* _To do_
**a.** Using the article on boys' education, list every school where Maxine Husbands is said to have worked.
**b.** Answer these questions from the article on boys' education.
(i) Which parish is Selah Primary in?
(ii) How many years has Husbands been in the service?
(iii) What was the Schools' Positive Behaviour Management Programme formerly called?

* _Text_
Principal focussing on keeping boys interested in education

by Latoya Burnham

Principal at Selah Primary, Maxine Husbands speaking to  Barbados TODAY
Principal at Selah Primary, Maxine Husbands speaking to Barbados TODAY

A St. Lucy school is tackling the issue of boys’ performance head on – and not just at the Common Entrance level.

Principal at Selah Primary, Maxine Husbands told Barbados TODAY that from this term they were actually going to be focussing on finding ways to keep the boys especially, interested in education.

Though she clarified that this did not mean the girls would be pushed in the background, the educator said after years at the boys school Milton Lynch Primary and before at Deacons, she and other teachers had made some observations that could help.

“We are actually looking at it in a unique way in that we are actually looking to see how boys tick. We realise that in most cases boys are the ones who are that step behind and we don’t think they are any less intelligent. It’s just that just as we are doing our research we are finding out that they just need to do different activities from what we have been exposing them to.

“So whereas a girl may come into a classroom and sit down and right away she is focussed on what she is doing, for a boy it may take a little bit more time. He may need to get up and walk around … that sort of thing. So right now that is one of the things that we are concentrating on, looking to see what would make boys enjoy school more as opposed to making them do whatever, the usual thing that they do,” she said.

The object, she noted was to make it more exciting for them while allowing them to learn as well.

“It is a project we are now embarking on and right now we are building up our research, so to speak. Even thought it is now beginning, certain things are jumping out at us in terms of how lessons must be planned, the different activities boys need. So we are making that part of our strategy – not that we are going to single them out from the girls because these things will also benefit the girls as well. So we are looking at that.”

How this approach supports single-sex versus co-education, Husbands pointed out that she did not believe it absolutely necessary for either sex to be educated separately.

“I don’t think it is necessary and that has also come from working at Milton Lynch. Here we had 600 boys in one school, another 600 girls in another school yet still the girls were outperforming the boys. So I don’t think that it is separating them so to speak. I think putting girls with boys helps the boys. It keeps them settled…

“I don’t think it is strictly necessary. If it happens it happens, but what needs to happen is that we need to cater, whether they are mixed or separate, make sure we cater to everyone, both sexes. I think we should have such programmes on a wider scale so a school like Milton Lynch and St. Leonard’s Boys’ should have certain resources that would make life easier for them,” said the principal of 38 years in the service.

And she said, it would not simply be a study on boys, but an entire approach that would complement what they have been doing through the Child Friendly Programme.

“I see it as an ongoing process. I don’t think we will ever have enough knowledge about this. Also this year we are joining the schools that are into the SPBMP – Schools’ Positive Behaviour Management Programme, formerly called the Child Friendly Programme. We decided, apparently Barbados is the only country that has decided to adopt the name change because they are saying schools were always friendly to children … We are now into that officially. We were into parts of it before, but from this year we are now officially one of those schools and that also is also tailor-made for the way boys learn. We have discovered, are discovering how boys learn.

* _Provided data_
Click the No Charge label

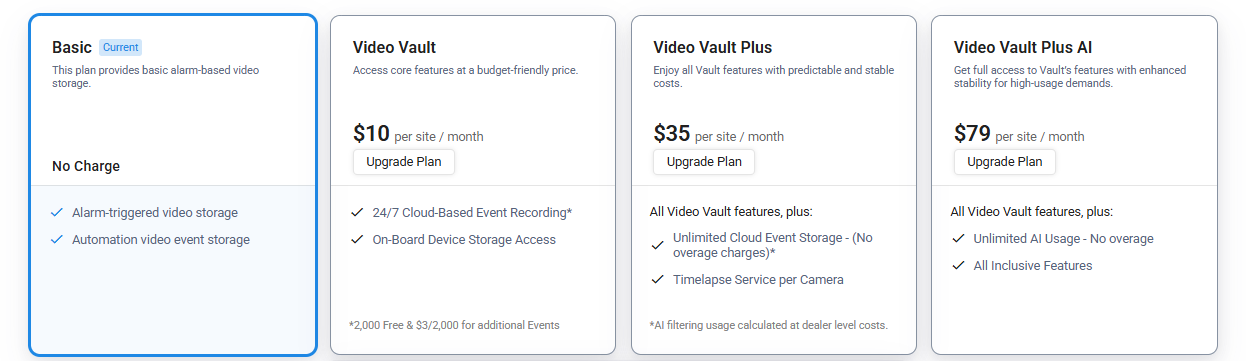(86, 166)
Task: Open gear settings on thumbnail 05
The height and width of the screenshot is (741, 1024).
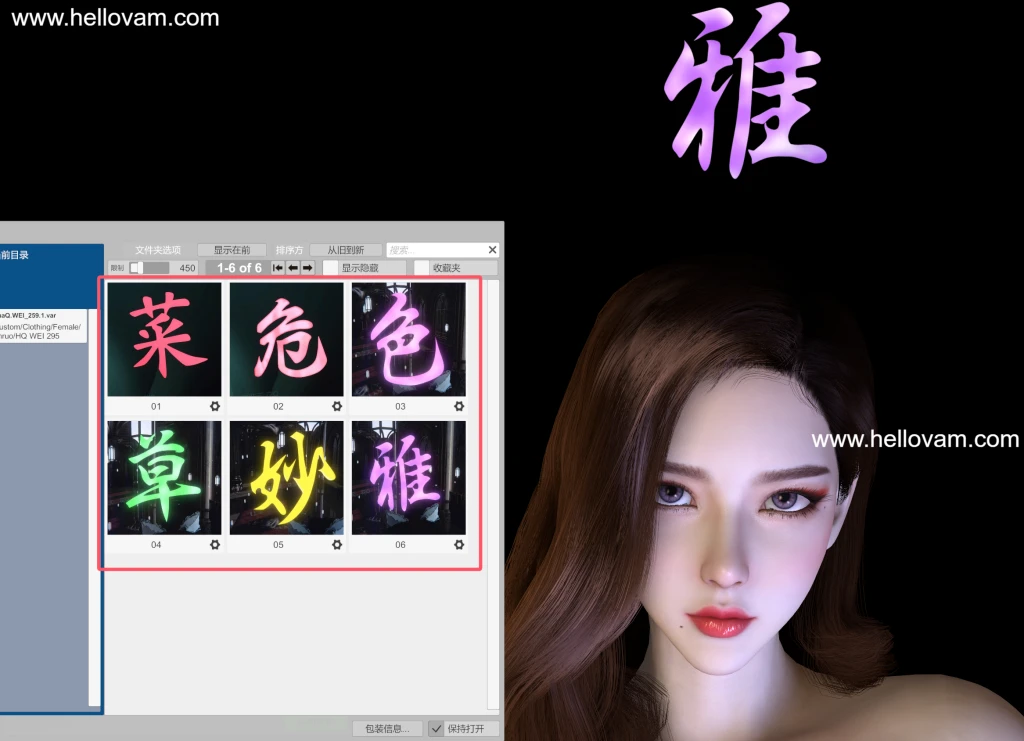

* _Responses to the exercise_
**a.**
Selah Primary
Milton Lynch Primary
Deacons

**b.**
(i) St. Lucy
(ii) 38 years
(iii) The Child Friendly Programme